What the exercise asks –
Copy the records word for word, starting at the line containing "Open the Online Course link" and ending with the line containing "Action: point(764,30)", both of those lines included.

Data records –
┏━━

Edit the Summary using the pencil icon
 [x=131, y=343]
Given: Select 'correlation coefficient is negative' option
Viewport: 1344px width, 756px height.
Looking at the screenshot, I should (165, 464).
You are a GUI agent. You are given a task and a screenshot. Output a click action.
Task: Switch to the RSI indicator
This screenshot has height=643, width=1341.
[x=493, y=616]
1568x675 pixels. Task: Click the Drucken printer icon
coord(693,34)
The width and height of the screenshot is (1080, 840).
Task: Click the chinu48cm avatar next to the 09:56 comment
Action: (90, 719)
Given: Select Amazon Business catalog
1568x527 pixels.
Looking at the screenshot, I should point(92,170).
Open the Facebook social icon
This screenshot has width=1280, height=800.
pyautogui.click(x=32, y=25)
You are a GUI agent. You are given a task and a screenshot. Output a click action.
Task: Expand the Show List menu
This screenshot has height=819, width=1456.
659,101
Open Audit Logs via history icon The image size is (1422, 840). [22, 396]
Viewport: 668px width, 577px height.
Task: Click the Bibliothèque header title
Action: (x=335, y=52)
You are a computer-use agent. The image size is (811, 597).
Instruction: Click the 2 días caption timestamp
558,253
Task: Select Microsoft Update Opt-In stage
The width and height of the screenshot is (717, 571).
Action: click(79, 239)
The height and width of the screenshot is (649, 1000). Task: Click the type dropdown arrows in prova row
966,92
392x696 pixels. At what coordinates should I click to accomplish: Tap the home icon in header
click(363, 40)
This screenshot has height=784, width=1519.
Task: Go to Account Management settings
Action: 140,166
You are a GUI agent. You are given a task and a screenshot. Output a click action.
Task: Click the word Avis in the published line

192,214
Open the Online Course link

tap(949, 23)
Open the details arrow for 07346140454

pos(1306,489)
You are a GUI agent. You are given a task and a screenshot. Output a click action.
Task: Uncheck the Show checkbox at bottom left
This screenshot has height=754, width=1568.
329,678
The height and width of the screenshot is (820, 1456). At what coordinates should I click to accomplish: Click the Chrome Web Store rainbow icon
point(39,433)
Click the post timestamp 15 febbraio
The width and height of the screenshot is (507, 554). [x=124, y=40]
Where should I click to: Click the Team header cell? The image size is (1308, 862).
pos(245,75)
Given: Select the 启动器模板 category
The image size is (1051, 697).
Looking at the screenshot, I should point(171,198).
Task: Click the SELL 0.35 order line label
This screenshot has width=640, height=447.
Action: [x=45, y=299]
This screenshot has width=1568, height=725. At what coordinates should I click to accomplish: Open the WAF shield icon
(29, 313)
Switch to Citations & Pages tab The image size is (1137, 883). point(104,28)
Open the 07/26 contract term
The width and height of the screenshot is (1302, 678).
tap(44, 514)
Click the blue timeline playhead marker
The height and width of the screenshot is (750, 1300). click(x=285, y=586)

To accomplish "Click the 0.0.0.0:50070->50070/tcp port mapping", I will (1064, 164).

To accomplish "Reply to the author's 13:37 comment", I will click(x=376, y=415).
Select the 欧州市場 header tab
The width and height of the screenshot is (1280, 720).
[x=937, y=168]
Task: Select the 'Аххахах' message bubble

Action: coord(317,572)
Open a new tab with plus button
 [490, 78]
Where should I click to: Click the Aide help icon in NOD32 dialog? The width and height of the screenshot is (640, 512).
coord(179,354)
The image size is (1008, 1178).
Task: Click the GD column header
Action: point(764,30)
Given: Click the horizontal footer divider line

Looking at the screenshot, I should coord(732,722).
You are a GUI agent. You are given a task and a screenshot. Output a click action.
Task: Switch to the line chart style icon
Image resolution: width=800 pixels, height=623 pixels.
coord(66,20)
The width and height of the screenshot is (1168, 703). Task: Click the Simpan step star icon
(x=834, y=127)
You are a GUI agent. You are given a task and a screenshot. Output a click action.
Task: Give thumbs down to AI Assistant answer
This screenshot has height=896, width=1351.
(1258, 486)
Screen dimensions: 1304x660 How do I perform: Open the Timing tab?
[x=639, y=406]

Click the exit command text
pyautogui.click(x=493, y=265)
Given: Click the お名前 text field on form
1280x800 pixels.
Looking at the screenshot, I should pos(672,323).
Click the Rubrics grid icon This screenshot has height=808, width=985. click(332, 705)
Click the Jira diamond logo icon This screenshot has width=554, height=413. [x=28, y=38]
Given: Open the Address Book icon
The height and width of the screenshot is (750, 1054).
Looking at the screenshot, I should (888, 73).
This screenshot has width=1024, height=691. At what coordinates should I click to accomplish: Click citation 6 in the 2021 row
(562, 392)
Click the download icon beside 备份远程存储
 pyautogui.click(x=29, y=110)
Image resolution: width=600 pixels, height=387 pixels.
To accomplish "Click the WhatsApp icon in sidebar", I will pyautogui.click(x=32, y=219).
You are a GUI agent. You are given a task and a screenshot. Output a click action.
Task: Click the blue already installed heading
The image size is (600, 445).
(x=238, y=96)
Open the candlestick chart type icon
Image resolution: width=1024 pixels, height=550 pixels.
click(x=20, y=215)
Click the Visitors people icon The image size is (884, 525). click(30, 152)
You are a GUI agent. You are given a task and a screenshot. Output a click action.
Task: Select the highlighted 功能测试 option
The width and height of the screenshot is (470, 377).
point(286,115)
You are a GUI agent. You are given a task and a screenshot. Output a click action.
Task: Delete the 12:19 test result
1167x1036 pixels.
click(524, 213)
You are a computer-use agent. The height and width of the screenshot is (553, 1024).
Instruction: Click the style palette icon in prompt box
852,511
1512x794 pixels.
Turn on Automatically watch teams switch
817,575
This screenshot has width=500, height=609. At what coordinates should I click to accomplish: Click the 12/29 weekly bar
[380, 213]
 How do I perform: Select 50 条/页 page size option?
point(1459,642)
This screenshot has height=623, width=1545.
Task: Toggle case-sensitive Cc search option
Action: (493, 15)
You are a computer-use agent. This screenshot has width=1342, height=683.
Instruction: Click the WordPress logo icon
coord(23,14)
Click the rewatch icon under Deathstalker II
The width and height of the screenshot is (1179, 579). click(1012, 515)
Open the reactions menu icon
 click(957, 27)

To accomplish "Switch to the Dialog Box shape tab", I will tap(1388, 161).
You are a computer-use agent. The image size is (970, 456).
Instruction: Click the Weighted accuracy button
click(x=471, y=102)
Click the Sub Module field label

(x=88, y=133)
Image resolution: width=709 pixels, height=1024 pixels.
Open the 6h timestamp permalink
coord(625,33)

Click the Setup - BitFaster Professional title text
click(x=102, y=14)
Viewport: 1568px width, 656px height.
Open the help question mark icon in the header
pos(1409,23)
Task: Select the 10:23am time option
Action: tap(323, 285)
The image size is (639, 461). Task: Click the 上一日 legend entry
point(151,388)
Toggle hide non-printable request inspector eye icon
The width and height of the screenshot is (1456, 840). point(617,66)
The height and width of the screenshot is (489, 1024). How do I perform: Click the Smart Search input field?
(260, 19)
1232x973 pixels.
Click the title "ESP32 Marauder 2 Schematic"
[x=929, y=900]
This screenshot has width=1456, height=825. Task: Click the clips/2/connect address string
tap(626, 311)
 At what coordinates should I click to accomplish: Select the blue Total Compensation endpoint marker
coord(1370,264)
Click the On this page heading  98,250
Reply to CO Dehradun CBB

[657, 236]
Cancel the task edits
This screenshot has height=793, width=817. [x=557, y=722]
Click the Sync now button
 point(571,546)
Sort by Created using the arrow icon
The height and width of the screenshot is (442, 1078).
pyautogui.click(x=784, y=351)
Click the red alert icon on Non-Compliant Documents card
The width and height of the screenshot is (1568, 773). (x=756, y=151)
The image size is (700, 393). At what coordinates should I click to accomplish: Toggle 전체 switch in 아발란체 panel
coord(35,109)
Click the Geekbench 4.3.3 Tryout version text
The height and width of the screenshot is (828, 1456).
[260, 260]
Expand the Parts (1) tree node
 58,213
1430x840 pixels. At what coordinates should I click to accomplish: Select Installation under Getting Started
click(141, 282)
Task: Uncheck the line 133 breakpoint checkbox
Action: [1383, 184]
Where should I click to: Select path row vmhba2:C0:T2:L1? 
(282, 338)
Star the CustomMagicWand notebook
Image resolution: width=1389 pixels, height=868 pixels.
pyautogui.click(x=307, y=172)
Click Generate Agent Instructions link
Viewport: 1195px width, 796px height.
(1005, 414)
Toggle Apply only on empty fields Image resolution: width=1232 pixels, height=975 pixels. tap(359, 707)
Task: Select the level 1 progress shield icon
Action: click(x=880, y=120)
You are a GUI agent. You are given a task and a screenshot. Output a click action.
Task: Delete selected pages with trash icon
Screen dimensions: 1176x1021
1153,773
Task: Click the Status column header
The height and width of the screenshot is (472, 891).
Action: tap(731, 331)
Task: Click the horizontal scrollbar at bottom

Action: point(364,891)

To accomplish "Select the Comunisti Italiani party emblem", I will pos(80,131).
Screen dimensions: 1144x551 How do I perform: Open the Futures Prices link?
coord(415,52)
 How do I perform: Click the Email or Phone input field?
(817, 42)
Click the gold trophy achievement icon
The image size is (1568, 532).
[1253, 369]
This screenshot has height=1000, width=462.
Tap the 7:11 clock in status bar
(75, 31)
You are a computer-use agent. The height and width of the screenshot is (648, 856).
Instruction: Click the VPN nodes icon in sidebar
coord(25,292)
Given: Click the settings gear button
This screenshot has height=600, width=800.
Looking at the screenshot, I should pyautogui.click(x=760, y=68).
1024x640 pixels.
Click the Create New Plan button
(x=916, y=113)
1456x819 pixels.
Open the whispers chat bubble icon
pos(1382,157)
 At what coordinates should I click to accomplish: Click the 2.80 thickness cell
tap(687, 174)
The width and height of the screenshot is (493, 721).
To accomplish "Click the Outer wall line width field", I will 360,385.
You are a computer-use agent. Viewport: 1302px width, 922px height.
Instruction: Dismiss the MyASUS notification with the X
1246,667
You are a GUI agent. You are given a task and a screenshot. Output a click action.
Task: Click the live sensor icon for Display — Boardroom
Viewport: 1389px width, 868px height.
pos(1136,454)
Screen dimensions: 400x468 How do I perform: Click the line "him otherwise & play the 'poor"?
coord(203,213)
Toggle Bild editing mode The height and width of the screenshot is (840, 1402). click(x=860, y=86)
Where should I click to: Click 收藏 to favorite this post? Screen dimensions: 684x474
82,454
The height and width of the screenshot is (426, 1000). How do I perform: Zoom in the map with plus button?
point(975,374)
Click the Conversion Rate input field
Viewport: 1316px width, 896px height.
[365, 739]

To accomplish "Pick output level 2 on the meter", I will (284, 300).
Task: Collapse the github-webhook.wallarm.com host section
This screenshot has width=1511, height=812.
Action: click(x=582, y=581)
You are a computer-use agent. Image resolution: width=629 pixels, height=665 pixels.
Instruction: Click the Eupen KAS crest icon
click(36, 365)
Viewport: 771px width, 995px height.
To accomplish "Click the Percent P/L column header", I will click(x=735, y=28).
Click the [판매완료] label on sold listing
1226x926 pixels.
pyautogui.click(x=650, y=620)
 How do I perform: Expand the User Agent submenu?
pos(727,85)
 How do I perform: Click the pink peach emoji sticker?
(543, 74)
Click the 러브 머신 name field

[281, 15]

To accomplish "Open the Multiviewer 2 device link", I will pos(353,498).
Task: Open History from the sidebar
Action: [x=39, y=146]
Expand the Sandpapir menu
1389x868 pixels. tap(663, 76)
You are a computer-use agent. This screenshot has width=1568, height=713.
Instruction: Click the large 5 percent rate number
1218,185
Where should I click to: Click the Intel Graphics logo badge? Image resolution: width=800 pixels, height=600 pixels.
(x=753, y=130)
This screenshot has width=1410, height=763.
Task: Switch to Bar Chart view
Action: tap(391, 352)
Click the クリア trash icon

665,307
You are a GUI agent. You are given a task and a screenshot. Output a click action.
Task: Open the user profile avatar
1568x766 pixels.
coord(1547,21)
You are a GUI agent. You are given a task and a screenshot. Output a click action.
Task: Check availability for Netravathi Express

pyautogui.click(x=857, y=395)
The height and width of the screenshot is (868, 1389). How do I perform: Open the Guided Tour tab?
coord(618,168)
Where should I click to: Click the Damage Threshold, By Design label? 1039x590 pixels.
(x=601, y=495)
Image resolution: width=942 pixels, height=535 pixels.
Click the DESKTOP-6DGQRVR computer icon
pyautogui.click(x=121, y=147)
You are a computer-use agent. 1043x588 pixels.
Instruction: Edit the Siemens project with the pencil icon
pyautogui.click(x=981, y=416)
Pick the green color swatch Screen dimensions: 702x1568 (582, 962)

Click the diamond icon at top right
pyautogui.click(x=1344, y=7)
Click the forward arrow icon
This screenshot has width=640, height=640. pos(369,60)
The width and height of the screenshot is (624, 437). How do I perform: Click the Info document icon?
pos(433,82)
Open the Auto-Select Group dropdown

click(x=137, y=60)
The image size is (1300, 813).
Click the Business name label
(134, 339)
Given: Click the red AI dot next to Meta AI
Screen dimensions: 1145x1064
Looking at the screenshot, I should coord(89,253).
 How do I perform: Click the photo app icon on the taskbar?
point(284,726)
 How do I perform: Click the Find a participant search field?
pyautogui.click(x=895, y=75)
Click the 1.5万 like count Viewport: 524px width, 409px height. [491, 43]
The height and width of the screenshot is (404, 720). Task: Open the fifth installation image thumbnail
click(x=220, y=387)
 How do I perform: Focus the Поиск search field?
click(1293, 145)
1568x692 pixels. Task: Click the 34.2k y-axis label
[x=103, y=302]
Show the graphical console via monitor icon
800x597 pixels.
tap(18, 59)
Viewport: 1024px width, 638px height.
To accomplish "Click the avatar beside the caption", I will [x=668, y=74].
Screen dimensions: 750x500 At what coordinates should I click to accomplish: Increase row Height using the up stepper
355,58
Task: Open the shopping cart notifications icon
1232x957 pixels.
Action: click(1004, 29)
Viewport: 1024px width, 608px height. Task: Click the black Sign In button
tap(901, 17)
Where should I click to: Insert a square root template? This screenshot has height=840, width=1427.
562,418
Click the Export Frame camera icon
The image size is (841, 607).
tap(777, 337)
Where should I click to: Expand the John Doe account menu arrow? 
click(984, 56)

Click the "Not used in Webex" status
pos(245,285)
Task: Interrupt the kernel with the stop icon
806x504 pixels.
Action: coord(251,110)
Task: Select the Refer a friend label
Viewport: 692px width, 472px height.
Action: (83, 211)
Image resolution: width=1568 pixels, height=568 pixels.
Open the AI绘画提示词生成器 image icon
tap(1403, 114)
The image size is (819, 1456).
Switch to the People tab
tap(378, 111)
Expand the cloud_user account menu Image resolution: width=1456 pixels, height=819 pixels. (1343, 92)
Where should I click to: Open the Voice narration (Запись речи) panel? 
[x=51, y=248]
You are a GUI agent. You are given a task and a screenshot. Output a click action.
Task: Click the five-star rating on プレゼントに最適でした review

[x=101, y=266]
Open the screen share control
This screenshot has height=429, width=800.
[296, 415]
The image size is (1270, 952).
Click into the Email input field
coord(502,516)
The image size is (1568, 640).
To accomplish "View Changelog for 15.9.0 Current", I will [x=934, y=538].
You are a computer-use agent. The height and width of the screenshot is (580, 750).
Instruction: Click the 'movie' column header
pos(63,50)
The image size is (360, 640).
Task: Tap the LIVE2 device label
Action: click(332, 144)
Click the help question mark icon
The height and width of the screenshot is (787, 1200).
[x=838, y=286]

┗━━

Answer to this problem –
Open the Online Course link

tap(949, 23)
Open the details arrow for 07346140454

pos(1306,489)
You are a GUI agent. You are given a task and a screenshot. Output a click action.
Task: Uncheck the Show checkbox at bottom left
This screenshot has height=754, width=1568.
329,678
The height and width of the screenshot is (820, 1456). At what coordinates should I click to accomplish: Click the Chrome Web Store rainbow icon
point(39,433)
Click the post timestamp 15 febbraio
The width and height of the screenshot is (507, 554). [x=124, y=40]
Where should I click to: Click the Team header cell? The image size is (1308, 862).
pos(245,75)
Given: Select the 启动器模板 category
The image size is (1051, 697).
Looking at the screenshot, I should point(171,198).
Task: Click the SELL 0.35 order line label
This screenshot has width=640, height=447.
Action: [x=45, y=299]
This screenshot has width=1568, height=725. At what coordinates should I click to accomplish: Open the WAF shield icon
(29, 313)
Switch to Citations & Pages tab The image size is (1137, 883). point(104,28)
Open the 07/26 contract term
The width and height of the screenshot is (1302, 678).
tap(44, 514)
Click the blue timeline playhead marker
The height and width of the screenshot is (750, 1300). click(x=285, y=586)

To accomplish "Click the 0.0.0.0:50070->50070/tcp port mapping", I will (1064, 164).

To accomplish "Reply to the author's 13:37 comment", I will click(x=376, y=415).
Select the 欧州市場 header tab
The width and height of the screenshot is (1280, 720).
[x=937, y=168]
Task: Select the 'Аххахах' message bubble

Action: coord(317,572)
Open a new tab with plus button
 [490, 78]
Where should I click to: Click the Aide help icon in NOD32 dialog? The width and height of the screenshot is (640, 512).
coord(179,354)
The image size is (1008, 1178).
Task: Click the GD column header
Action: point(764,30)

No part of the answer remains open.